Re: Sphinx parallel build error: UnicodeEncodeError: 'latin-1' codec can't encode characters in position 18-20: ordinal not in range(256)

Markus Heiser <markus.heiser@xxxxxxxxxxx> · Fri, 7 May 2021 11:51:47 +0200

Am 07.05.21 um 11:14 schrieb Mauro Carvalho Chehab:
Em Fri, 7 May 2021 10:56:39 +0200
Markus Heiser <markus.heiser@xxxxxxxxxxx> escreveu:

Am 07.05.21 um 10:35 schrieb Michal Suchánek:
So the bottom line is that UTF-8 in the files will stay, and Sphinx
cannot handle UTF-8 when the locale is not UTF-8.

In the long run it might be nice to fix Sphinx to properly set the
encoding of the files it reads and writes. Or maybe there is some
parameter that specifies it?

Let's not mix things up. The Unicode-Error is not related or limited
to log nor to sphinx, it is related to the fact that we (you) try to
run a utf-8 application in an environment which is not full utf-8
functional.

No. The application itself is not UTF-8. The application input files are.

May be we have a different view on this, for me an application which
reads UTF-8 in and spids out UTF-8 is an UTF-8 application.

hint: HTML is just one Sphinx writer, there exist also other writers
e.g.

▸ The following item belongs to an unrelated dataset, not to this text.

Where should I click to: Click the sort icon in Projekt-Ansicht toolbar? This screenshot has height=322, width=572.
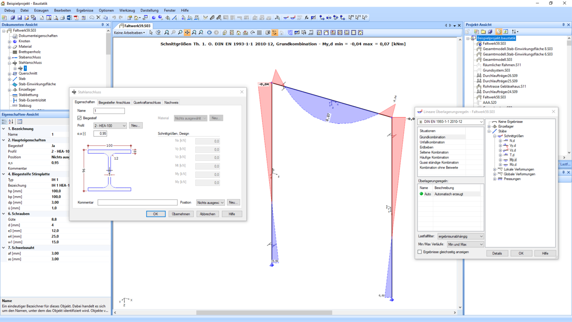tap(514, 32)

LaTeX.

The big issue with the way python works with charsets is due to that:
it does a very poor job with regards to that.

This is your POV, the python developers have a different view on
handling strings.  There are epic discussions around about.

But all this discussions won't help, since we can't change the
principles of python.

Personally I think I can't ignore the principles of a language
and I'm feeling well with setting up an UTF-8 environment.

I remember that in the past I had to use this quite often
(before UTF-8 being default on the distros I was using on that time):

	LANG=C <some_python_script>

Just to avoid them to crash.

If I'm not mistaken, older Fedora/Mandrake distros had some bugs with
python-written scripts that, if the machine's language were not
English, such scripts crash, as the i18n translated messages were
on a different charset than what the python script would be expecting.

For me "i18n translated message" is a good example that I'm not
wrong with my opinions.  This is not true for all devices but
on those device you won't run an applications like Sphinx.

For the short term I think it is reasonable to run a python test script
that prints fancy unicode characters before running Sphinx and bail if
the test script fails.

To be assure, I recommend to set UTF-8 locale environment in the
Makefile.

My experience shows that this is the default with almost all
containers (images), there are only a few where this is not the
case (may be suse?).

That may not be true on certain parts of the globe.

Sorry, I have spoken about common LXC images.

I've no idea what charsets the most-used distributions in Asian
Countries use use ;-)

I guess these days most often they will use UTF-8 since ASCII
haven't helped in the past 80s ;-)

  -- Markus --